27 Juli 2020 7:27 WIB
Yodi Prabowo, editor Metro TV, ditemukan tewas di tepi jalan tol. Ilustrasi: Indra Fauzi/kumparan
zoom-in-whitePerbesar
Yodi Prabowo, editor Metro TV, ditemukan tewas di tepi jalan tol. Ilustrasi: Indra Fauzi/kumparan
Dua pekan lebih setelah Yodi Prabowo ditemukan tewas tertelungkup di tepi Jalan Tol JORR Pesanggrahan dengan empat luka tusukan, Polda Metro Jaya menduga kuat editor Metro TV itu bunuh diri.
Ada beberapa argumen yang mendasari dugaan polisi tersebut, antara lain: barang-barang milik Yodi tak ada yang hilang (artinya bukan perampokan); tak ada bercak darah berceceran selain di tempat Yodi tewas (artinya tak ada pergumulan di TKP); hanya ada sidik jari Yodi pada pisau yang ditemukan di bawah tubuhnya (artinya pisau itu tak dipegang orang lain); pisau tersebut—yang cocok dengan luka tusukan di tubuh Yodi—dibeli sendiri oleh Yodi di ACE Hardware Rempoa sekitar 10 jam sebelum ia tewas, dan ia hanya 8 menit di dalam toko (artinya sudah tahu mau beli apa sejak masuk toko).
Selain itu, ada empat luka tusuk di dada Yodi dengan tiap tusukan semakin dalam—tusukan pertama 1,5 cm dan tusukan keempat 12 cm mengenai paru-paru (artinya, menurut ahli forensik, ada percobaan menusuk diri lebih dulu); ada pembayaran untuk uji lab HIV—yang hasilnya negatif namun belum sempat diambil Yodi—dan konsultasi dengan dokter kulit dan kelamin di RSCM yang diduga terkait erat dengan depresi Yodi; dan akhirnya: ada kadar amfetamina dalam tubuh Yodi yang diduga memicunya untuk berbuat nekat.
Amfetamina itu diyakini polisi dikonsumsi Yodi karena ia dirundung depresi.

Bahaya Amfetamina

Amfetamina.
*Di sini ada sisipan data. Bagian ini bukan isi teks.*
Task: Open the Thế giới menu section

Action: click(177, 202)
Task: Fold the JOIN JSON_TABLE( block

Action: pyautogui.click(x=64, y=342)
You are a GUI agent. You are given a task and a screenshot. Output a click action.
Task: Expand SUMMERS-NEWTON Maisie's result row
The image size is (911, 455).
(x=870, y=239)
Foto: Shutterstock
Amfetamina ialah stimulan sistem saraf pusat untuk mengobati narkolepsi (serangan kantuk tiba-tiba) dan attention-deficit/hiperactivity disorder (ADHD) alias gangguan hiperaktivitas/sulit berkonsentrasi. Ia juga digunakan untuk bersenang-senang (recreational drug/club drug) dan menambah kepercayaan diri karena dapat meningkatkan mood.
Yang terakhir itu membuatnya marak disalahgunakan dan dikonsumsi ilegal sehingga Indonesia menggolongkannya sebagai narkotika golongan I. Beberapa waktu lalu, misalnya, influencer dan pengusaha muda Medina Zein ditangkap polisi karena amfetamina.
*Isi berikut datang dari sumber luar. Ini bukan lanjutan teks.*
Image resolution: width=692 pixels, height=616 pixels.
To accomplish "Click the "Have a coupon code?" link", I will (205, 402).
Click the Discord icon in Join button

Menurut Medina, ia mengkonsumsi amfetamina karena mengidap penyakit bipolar—gangguan mental yang ditandai perubahan emosi drastis. “Jadi itu obat penenang saya,” ujarnya.
Amfetamina memang punya efek menenangkan. Ia bekerja dengan mengubah kadar zat yang mengontrol impuls di otak sehingga dapat meredakan gejala sakit.
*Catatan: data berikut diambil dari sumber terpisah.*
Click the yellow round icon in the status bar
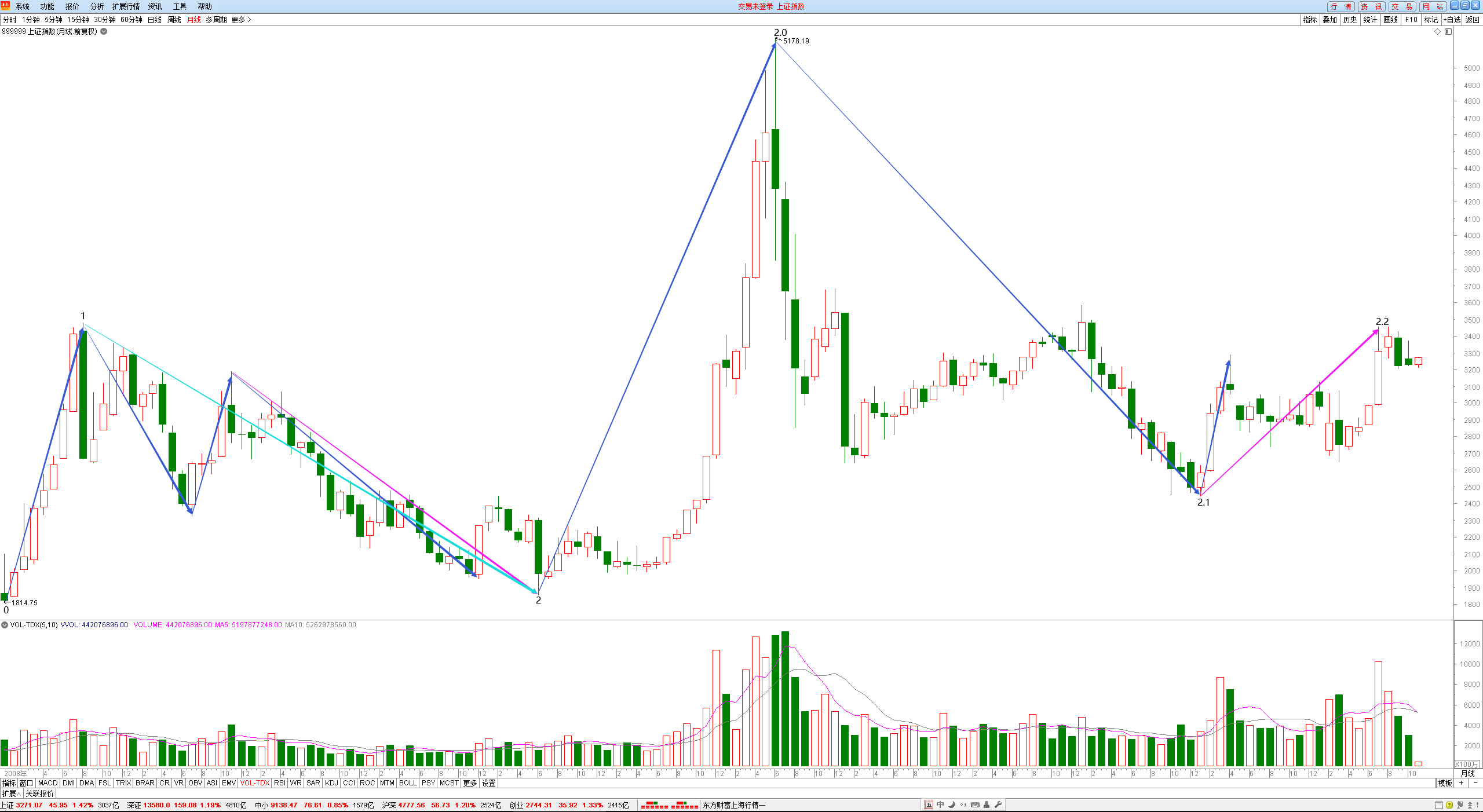[1449, 805]
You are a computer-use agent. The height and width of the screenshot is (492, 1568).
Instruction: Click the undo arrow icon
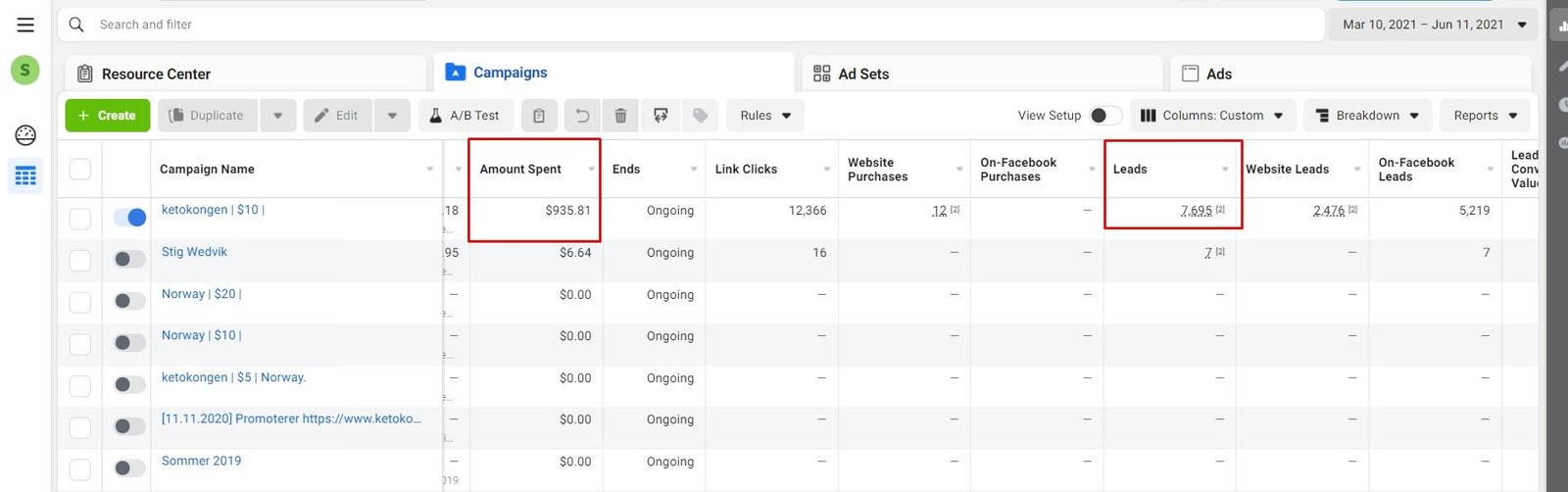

Ilustrasi amfetamina. Foto: Shutterstock
Yodi Prabowo, menurut salah seorang saksi kepada polisi, merasa dihantui.
“Ada semacam halusinasi. Dia merasa ada makhluk halus mengikuti,” kata Direktur Reserse Kriminal Umum Polda Metro Jaya Kombes Tubagus Ade Hidayat, Sabtu (25/7).
Halusinasi, agresi, dan paranoia ialah efek samping serius dari penggunaan amfetamina dalam dosis berlebih. Penelitian The American Journal of Psychiatry bahkan mengungkapkan bahwa 1 dari 400 orang yang mengkonsumsi Adderall—salah satu merek dagang amfetamina—dengan resep dokter terpicu untuk berperilaku psikotik dan berpikiran untuk bunuh diri.
Di Amerika Serikat, Adderall kerap disalahgunakan. Sebuah riset tahun 2012 menunjukkan sekitar 10 persen pelajar SMA di sana menggunakan Adderall tanpa resep dokter. Mereka menenggaknya menjelang ujian untuk meningkatkan konsentrasi belajar.
Studi tahun 2006 yang dimuat dalam jurnal Drug and Alcohol Dependence menyebut bahwa 10 persen remaja dan kaum muda yang mengkonsumsi amfetamina berakhir dengan kecanduan.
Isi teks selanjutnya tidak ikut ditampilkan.